I just finished reading a biography on Isaac Newton. A lot has already been written about Newton, and I don’t have a lot of original insight to contribute, but I’ll briefly summarize my thoughts. The book (“Isaac Newton” by James Gleick) was excellent, and my only complaint is that it was too short. It chronicles Newton’s life from birth – in an obscure village farmhouse, to obscure parents – to his death at age 84, at which point he had grown relatively wealthy, powerful, and famous. Even at his death, though, his legendary status and place in history was just beginning.

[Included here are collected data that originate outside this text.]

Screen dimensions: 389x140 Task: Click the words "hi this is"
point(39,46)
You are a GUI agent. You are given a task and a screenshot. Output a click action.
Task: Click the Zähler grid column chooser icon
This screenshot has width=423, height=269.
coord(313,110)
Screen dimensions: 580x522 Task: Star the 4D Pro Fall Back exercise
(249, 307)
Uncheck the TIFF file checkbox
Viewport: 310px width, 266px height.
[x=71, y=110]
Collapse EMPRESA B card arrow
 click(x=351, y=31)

Newton was brilliant, but also a loner. He never married and had few friends, and he spent much of his time alone, reading and performing experiments and writing. Much of what he wrote was entirely private and he did not publish, yet it was groundbreaking in scope. In a nutshell, Newton single-handedly invented calculus, creating concepts like derivatives (measuring the rate of change over time) and integrals (measuring the area under a curve) and connecting the two; he was the first to set forth an accurate theory of light by using a prism to show that white light is composed of the spectrum of all colors of the rainbow; and he effectively “discovered” gravity. Without going into a lot of detail, it’s hard to even comprehend these achievements without full historical context.

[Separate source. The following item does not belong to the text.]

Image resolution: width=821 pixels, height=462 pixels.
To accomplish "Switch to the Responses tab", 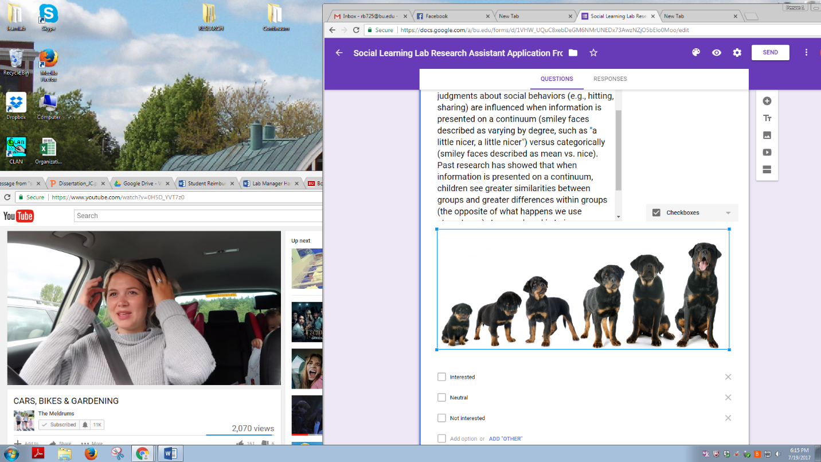I will coord(610,79).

Before Copernicus, Galileo, Kepler, and Newton, and a few other remarkable scientists who lived in the 1500s and 1600s, it was generally taken for granted that the earth is stationary, that other planets, the moon, and the sun (and the stars) all move around the earth in regular cycles, and that there is a fundamental distinction between the imperfect earth and the perfect celestial sphere, or series of spheres, in the heavens (perfect in part because of their religious association with God). In Newton’s time, it had only recently been discovered that the planets, including Earth, move around the sun (Copernicus), and that these orbits are not even perfect circles but are elliptical (Kepler). The use of the telescope also revealed lunar craters and other imperfections, as well as moons orbiting other planets like Jupiter (Galileo). This was all an affront to Christianity and its view of the world. But there were still enormous questions about nature: why did the planets orbit at all? What was keeping them from flying apart at great speed? The concept of a “force” of attraction hadn’t been invented yet – and there was argument about whether space was even a vacuum or was filled with the mysterious “ether.” Newton showed decisively that such a force existed (gravity), even if he couldn’t explain its cause, and that space is a vacuum – there is no ether. Furthermore, matter is the same everywhere in the universe, whether on earth or other planets or stars: it is all composed of the same types of matter and obeys the same natural laws.
Setting forth well-articulated theories of gravity and optics, and creating a new, more powerful mathematics are not even Newton’s biggest achievements. It was his insistence on using data and math – to measure things that were previously unmeasured – that was truly a colossal shift in the way that societies approached nature. Newton, more than any other person, is responsible for taking what was previously called “philosophy” and hammering out concrete rules for how to measure things and how to approach questions scientifically, so that theories could be tested and disproven using evidence and data.
There have been many things written about Newton, but a famous poem by Alexander Pope probably summarizes his life and his contributions as well as anything else:
“Nature and nature’s laws lay hid in night;
God said, Let Newton be! and all was light.”